AUFGABEN ZUR ÜBUNG:
(a) Welches Hilfsmittel wurde laut dem Text über die Stickerei bei der Jacke ausprobiert?
(b) Setze den Text über die Stickerei nach seinem letzten Satz fort.

TEXT ZUM LESEN:
------------------------------------------------------------------------
Bei der Stickerei gäbe es generell schon noch Luft nach oben, sowohl, was die Sorgfalt bei der Ausführung als auch, was das Design angeht – das finde ich nun doch etwas simpel und außerdem ist es ungeplant so alpenländisch geraten. Aber es sollte ja schließlich auch irgendwann mal fertig werden, was dann trotz mühsamen Gestichels auf der Autobahn doch noch bis zum vierten Urlaubstag gedauert hat. Bei der Bluse entstand das mehr oder weniger in Freihand, bei der Jacke habe ich es mal mit Solufix probiert. Das kann man beschreiben oder bedrucken, klebt es auf den Stoff, stickt darüber und legt es anschließend in Wasser, dann löst es sich auf. An sich ist das super, aber für Handstickerei sollte man es sich gut überlegen – Hände und Nadel werden ziemlich klebrig davon, es ist recht anstrengend zu durchstechen und dadurch wird auch der Stoff ganz schön herumgezerrt. Ich war schon sehr froh, als das Ganze fertig war.
------------------------------------------------------------------------
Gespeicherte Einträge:
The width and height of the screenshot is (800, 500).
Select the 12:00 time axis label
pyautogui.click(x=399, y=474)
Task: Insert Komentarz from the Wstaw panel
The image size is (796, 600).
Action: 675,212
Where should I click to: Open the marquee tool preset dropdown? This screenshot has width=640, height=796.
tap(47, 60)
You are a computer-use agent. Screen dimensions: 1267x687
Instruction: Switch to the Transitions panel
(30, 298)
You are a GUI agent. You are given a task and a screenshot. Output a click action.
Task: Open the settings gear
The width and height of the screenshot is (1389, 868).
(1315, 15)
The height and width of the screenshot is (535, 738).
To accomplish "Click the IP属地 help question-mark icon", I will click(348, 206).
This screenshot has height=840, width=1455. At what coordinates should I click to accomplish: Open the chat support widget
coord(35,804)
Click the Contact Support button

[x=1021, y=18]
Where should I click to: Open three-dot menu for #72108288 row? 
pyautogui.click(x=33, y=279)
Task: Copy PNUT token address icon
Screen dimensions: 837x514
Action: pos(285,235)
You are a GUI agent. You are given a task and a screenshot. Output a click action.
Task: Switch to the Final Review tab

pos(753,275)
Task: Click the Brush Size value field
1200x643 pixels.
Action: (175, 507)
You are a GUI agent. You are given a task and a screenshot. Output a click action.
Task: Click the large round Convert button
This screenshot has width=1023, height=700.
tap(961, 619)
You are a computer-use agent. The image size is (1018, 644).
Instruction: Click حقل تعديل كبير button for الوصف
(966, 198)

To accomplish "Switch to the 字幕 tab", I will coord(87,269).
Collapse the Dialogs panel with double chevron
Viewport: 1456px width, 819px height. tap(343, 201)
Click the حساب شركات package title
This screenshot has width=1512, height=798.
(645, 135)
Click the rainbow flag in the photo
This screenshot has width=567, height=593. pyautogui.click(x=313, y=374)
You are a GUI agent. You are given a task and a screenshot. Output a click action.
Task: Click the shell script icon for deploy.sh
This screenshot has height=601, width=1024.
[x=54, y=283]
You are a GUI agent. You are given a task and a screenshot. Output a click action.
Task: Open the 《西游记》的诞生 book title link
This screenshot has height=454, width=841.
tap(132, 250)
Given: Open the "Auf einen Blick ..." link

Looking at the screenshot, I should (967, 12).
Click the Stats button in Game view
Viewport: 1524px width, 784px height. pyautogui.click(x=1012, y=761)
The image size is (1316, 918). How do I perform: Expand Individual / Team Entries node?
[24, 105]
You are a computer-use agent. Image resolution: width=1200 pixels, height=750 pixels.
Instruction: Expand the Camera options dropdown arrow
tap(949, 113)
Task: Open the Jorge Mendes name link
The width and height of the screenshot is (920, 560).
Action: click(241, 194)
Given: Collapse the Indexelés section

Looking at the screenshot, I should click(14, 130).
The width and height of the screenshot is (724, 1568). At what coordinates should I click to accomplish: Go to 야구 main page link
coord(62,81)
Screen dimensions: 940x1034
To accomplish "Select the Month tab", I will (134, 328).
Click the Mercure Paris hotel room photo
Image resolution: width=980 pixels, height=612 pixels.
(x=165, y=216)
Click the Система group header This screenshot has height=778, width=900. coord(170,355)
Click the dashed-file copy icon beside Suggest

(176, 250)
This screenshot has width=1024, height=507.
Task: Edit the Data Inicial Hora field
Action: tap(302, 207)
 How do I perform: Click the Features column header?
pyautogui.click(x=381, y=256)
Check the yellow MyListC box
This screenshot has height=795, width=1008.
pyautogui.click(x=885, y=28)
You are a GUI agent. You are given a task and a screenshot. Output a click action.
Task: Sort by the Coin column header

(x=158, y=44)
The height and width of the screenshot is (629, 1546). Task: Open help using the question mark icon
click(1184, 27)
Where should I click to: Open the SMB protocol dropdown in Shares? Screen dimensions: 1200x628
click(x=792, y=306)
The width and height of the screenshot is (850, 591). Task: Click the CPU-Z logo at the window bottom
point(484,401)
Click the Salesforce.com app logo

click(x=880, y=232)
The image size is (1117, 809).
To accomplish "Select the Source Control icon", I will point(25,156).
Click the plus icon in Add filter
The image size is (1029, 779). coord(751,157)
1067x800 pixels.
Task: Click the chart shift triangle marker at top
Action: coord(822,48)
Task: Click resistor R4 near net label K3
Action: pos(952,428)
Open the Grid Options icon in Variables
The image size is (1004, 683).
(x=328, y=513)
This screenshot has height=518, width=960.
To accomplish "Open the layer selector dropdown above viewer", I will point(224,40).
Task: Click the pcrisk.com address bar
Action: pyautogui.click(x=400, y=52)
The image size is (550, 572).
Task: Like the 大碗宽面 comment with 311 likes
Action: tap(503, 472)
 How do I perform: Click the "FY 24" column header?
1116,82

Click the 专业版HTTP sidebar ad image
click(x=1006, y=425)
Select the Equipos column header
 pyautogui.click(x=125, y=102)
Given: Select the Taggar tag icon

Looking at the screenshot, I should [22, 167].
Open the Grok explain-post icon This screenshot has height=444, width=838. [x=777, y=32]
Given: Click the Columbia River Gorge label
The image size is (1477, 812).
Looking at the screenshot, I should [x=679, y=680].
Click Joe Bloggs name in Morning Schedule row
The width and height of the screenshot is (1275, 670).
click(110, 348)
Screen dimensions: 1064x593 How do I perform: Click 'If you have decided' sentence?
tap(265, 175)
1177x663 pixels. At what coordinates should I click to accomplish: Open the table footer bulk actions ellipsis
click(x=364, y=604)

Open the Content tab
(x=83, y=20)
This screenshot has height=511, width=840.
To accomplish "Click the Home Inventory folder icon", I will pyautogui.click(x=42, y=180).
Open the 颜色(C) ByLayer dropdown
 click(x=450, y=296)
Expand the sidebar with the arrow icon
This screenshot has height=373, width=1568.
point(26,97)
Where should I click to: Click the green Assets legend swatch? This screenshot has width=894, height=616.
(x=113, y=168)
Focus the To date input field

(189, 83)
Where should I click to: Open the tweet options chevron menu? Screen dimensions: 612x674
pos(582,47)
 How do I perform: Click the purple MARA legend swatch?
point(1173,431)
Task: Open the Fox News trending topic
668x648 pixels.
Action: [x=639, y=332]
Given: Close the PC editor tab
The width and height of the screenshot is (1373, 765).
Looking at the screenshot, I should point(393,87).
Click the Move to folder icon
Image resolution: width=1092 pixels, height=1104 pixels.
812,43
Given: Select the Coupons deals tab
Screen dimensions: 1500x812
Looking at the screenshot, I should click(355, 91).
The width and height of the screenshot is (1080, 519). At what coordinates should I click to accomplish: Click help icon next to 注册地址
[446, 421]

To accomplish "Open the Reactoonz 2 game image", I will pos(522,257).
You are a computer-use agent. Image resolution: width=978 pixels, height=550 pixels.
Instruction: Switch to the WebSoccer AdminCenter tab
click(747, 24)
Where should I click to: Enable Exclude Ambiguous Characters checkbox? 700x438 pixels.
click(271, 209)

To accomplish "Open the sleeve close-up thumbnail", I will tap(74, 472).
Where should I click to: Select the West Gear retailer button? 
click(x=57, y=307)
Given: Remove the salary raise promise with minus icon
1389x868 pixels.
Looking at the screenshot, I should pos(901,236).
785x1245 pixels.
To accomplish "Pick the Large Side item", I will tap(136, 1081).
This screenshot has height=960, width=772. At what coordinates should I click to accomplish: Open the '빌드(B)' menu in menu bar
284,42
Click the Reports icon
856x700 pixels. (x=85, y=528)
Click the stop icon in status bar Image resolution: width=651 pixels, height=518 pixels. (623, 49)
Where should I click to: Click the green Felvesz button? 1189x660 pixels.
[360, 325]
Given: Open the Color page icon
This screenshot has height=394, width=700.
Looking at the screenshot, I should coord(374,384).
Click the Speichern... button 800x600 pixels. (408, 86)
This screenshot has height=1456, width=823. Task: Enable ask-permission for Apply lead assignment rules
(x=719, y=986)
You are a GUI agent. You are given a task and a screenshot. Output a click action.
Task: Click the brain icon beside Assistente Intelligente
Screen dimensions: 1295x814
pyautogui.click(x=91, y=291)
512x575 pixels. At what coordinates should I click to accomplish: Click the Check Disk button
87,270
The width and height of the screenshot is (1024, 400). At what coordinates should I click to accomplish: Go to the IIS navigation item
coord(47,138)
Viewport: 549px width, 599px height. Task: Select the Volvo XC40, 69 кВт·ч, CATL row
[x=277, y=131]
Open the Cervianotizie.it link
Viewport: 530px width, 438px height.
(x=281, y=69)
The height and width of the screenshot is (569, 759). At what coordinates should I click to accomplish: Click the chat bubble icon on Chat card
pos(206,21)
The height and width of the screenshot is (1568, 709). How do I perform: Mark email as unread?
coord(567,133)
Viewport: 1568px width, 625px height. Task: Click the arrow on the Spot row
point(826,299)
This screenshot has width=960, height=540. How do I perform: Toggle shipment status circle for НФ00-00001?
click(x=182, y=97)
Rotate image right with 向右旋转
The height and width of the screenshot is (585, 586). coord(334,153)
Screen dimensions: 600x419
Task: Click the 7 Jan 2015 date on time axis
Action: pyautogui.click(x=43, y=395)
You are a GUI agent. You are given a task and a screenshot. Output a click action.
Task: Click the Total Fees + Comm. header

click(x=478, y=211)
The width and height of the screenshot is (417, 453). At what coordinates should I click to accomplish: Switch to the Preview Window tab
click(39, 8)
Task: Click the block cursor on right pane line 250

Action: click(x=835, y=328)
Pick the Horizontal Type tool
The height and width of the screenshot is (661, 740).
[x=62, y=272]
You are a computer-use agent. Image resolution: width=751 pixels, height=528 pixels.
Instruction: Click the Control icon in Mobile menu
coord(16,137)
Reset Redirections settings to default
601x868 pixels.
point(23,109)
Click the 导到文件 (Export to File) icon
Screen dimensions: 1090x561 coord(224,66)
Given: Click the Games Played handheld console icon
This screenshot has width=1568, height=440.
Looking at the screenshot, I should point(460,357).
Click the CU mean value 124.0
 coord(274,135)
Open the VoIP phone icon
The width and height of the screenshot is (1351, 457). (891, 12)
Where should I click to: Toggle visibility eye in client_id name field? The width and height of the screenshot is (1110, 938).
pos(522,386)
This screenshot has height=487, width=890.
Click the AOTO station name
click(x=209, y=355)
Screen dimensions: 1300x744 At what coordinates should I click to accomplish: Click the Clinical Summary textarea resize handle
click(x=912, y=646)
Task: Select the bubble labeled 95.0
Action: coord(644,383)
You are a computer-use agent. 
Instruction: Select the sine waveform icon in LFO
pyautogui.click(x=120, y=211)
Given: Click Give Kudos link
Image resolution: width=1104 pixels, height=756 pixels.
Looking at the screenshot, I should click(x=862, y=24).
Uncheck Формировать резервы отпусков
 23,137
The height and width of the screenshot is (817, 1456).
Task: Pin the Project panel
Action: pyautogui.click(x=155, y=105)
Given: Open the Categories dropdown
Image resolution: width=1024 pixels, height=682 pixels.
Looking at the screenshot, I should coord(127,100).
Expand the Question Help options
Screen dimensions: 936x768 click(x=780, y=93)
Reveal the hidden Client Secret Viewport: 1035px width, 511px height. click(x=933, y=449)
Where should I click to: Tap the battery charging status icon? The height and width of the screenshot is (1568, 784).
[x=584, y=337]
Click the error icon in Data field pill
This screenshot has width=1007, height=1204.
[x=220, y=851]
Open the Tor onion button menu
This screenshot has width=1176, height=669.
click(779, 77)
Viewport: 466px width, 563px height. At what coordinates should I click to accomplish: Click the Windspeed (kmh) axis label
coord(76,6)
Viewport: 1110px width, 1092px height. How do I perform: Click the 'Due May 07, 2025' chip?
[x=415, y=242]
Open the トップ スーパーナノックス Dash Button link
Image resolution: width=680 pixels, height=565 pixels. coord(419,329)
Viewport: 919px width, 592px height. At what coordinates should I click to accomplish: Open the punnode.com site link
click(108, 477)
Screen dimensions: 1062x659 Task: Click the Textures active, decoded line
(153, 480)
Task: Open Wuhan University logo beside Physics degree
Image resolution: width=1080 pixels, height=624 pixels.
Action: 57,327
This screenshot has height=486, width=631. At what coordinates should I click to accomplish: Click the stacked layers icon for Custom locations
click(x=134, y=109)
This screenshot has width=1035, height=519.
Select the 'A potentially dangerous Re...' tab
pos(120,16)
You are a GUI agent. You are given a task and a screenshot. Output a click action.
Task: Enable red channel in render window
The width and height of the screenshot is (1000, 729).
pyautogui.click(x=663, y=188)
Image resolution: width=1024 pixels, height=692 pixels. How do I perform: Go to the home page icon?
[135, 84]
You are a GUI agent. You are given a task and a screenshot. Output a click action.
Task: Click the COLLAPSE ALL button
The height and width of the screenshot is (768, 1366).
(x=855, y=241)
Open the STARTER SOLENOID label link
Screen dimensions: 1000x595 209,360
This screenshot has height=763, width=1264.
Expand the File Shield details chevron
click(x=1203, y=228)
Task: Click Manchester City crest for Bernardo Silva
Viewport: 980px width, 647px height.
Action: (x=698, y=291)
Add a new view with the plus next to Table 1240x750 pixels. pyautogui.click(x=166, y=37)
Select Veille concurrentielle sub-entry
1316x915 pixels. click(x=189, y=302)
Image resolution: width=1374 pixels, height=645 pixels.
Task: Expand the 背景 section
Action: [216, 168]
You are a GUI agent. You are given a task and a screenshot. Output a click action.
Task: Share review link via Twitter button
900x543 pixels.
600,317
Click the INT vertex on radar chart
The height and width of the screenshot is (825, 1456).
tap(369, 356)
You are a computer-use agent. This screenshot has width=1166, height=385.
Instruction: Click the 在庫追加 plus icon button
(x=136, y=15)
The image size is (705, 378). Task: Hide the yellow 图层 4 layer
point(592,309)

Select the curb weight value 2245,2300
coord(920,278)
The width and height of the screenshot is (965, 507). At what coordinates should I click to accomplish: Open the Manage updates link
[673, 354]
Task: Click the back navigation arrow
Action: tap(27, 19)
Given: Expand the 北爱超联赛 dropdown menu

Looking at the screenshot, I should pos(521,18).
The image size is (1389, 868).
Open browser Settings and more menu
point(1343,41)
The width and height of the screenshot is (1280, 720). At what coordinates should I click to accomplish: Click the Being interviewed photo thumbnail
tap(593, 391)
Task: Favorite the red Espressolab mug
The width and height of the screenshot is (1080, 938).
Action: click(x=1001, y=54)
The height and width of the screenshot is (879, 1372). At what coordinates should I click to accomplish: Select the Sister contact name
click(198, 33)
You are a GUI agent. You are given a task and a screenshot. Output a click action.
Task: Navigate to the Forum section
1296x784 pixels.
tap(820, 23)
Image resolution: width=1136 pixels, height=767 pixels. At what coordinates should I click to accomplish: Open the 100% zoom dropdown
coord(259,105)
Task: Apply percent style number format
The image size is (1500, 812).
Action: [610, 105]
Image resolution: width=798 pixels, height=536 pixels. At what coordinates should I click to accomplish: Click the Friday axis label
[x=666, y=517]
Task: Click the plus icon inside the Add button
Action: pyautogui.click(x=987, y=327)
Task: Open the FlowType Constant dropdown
------------------------------------------------------------------------
ERGEBNISSE JE AUFGABE:
(a) Solufix.

(b)
Während des Nähens stellte ich übrigens fest, dass der blaue Stoff in Textur und Farbe perfekt zu meinem mißglückten Hawaii-Kleid passt, so habe ich das Rockteil davon kurzerhand abgeschnitten, einen Bund angesetzt, und habe nun noch eine zweite Bluse zur Hose.

Was soll ich also sagen? Ich liebe es! Das Ganze trägt sich hervorragend an warmen Sommerabenden und ist sehr bequem und trotzdem elegant. Die Jacke geht auch super überm Nachthemd zum Frühstück. Der Aufwand hat sich also ganz und gar gelohnt.

Ich verlinke den Post mit dem Me Made Mittwoch. Viel Spaß auch dort mit anderen schönen Sommersachen!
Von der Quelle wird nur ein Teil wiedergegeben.